Microsoft is betting heavily on GPT-3, the artificial intelligence designed by OpenAI, for several of its applications and services, such as Bing or Word. The company led by Satya Nadella, however, is also developing its own models. Proof of it is VALL-E, an AI capable of imitating the voice of any person with just listening to three seconds of audio.

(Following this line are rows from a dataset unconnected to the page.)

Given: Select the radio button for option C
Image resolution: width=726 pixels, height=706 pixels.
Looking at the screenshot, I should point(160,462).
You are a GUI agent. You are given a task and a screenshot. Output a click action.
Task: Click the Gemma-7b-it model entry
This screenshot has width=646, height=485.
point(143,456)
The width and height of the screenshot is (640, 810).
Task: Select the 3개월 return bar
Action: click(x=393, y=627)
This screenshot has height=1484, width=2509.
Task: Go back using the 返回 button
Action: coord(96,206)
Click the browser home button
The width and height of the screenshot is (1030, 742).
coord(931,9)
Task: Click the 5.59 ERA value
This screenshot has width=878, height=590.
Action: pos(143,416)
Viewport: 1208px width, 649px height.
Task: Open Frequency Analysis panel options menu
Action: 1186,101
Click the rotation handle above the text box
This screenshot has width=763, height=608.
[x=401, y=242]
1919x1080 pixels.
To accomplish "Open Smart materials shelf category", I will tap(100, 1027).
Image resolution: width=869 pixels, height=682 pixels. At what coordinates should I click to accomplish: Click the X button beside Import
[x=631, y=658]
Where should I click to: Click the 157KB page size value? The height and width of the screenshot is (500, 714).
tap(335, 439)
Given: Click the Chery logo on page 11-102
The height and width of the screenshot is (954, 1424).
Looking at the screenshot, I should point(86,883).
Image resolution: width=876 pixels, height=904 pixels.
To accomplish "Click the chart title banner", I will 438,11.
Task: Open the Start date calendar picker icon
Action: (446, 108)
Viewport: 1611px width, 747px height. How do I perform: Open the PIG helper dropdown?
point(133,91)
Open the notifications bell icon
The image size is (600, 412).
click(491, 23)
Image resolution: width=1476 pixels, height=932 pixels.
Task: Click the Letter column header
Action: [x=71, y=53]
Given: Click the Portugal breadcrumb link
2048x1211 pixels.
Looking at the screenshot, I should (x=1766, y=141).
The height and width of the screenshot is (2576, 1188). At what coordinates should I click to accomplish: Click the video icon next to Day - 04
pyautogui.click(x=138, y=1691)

VALL-E, specifically, is a language model for text-to-speech synthesis (TTS) based on EnCodec, Meta’s audio codec, and is very similar to other AIs that allow you to generate audio through a short description. of text. Microsoft itself, in fact, has a similar service: Text to Speech, which allows you to convert text into synthesized speech. The difference, however, is that VALL-E is capable of analyzing a person’s voice, to subsequently interpret how that voice would sound with different phrases. All this, in addition, preserving intonation and emotion of the speakerthe company claims. And you can achieve great results with just three seconds of voice.
Specifically, we train a neural codec language model (named VALL-E) using discrete codes derived from a standard neural audio codec model, and consider TTS as a conditional language modeling task rather than continuous signal regression as in previous jobs.
VALL-E can be promising, but also very dangerous
The new Microsoft AI capable of replicating the voice of any person, in addition, can be used with other generative AI models. Among them, GPT-3. Thus, users, for example, could ask ChatGPT to imitate the voice of a specific individual.
The objective, therefore, is to be able to create voice speech through a text input. This, however, brings with it a major drawback. If VALL-E is finally available to the public, many could use it to impersonate people. Microsoft, in this case, details that “it is possible to build a detection model to discriminate if an audio clip has been synthesized by VALL-E”.
VALL-E is just one more example of what Microsoft plans to do with artificial intelligence. The firm founded by Bill Gates, we reiterate, is also interested in including models from other companies, such as OpenAI’s GPT, in some of its services. Among them, Bing, with the aim of offering better search results and, in this way, competing against Google.